Task statement:
Only the lines below starting at the one that contains "Click the pencil review icon" and ending at the one that contains "Where should I" are to be reproduced, exactly and with both ends kept.

Input for this task:

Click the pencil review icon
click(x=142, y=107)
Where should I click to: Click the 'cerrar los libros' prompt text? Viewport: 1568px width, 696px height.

* * *

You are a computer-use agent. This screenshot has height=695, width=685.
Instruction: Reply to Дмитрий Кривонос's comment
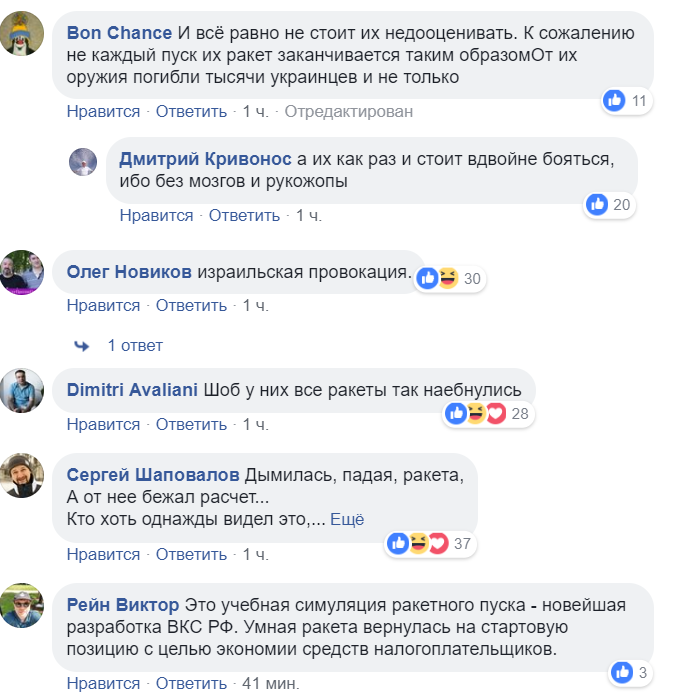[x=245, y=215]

...

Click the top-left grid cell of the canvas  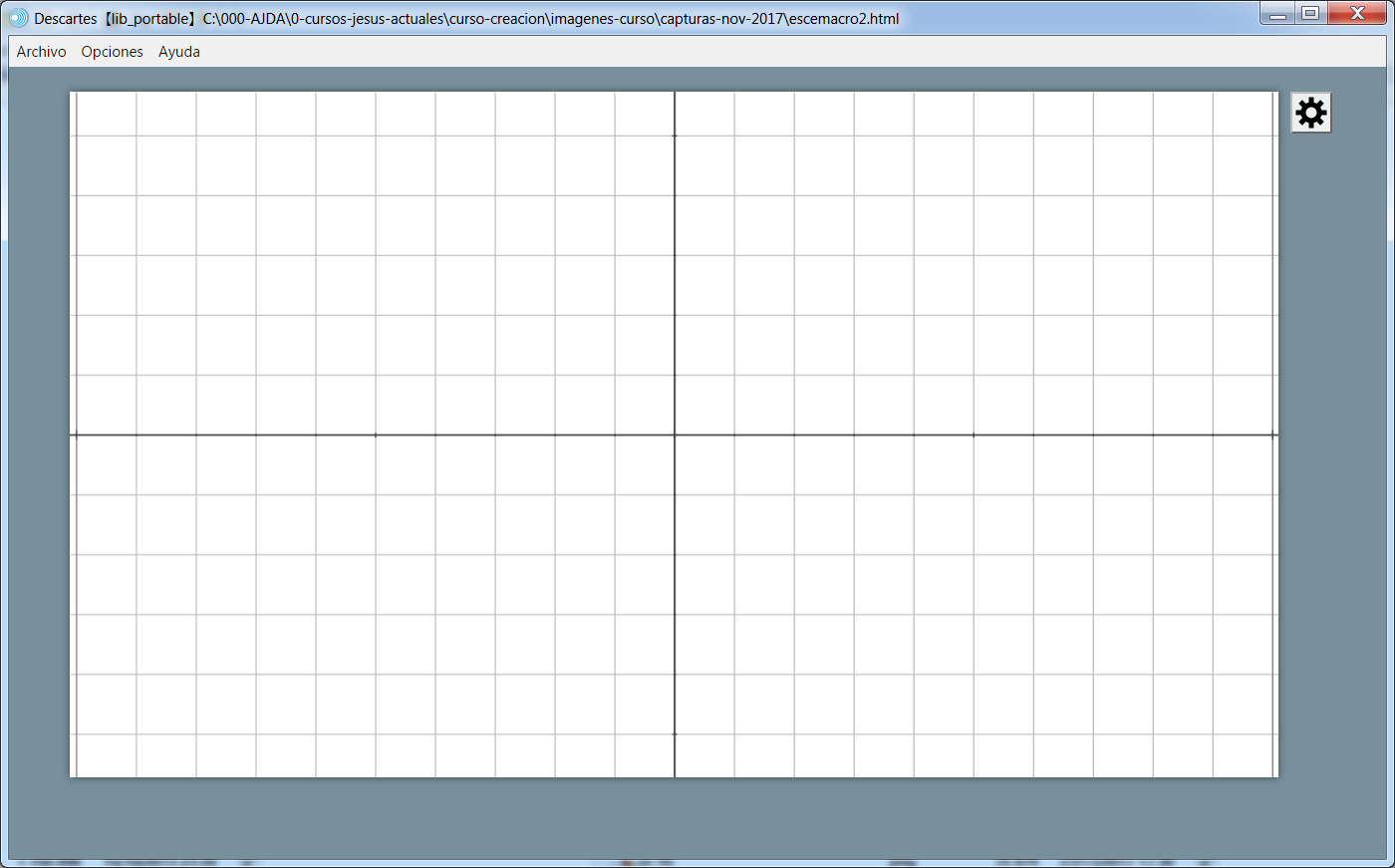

Result of this exercise:
Click the pencil review icon
click(x=142, y=107)
Where should I click to: Click the 'cerrar los libros' prompt text? Viewport: 1568px width, 696px height.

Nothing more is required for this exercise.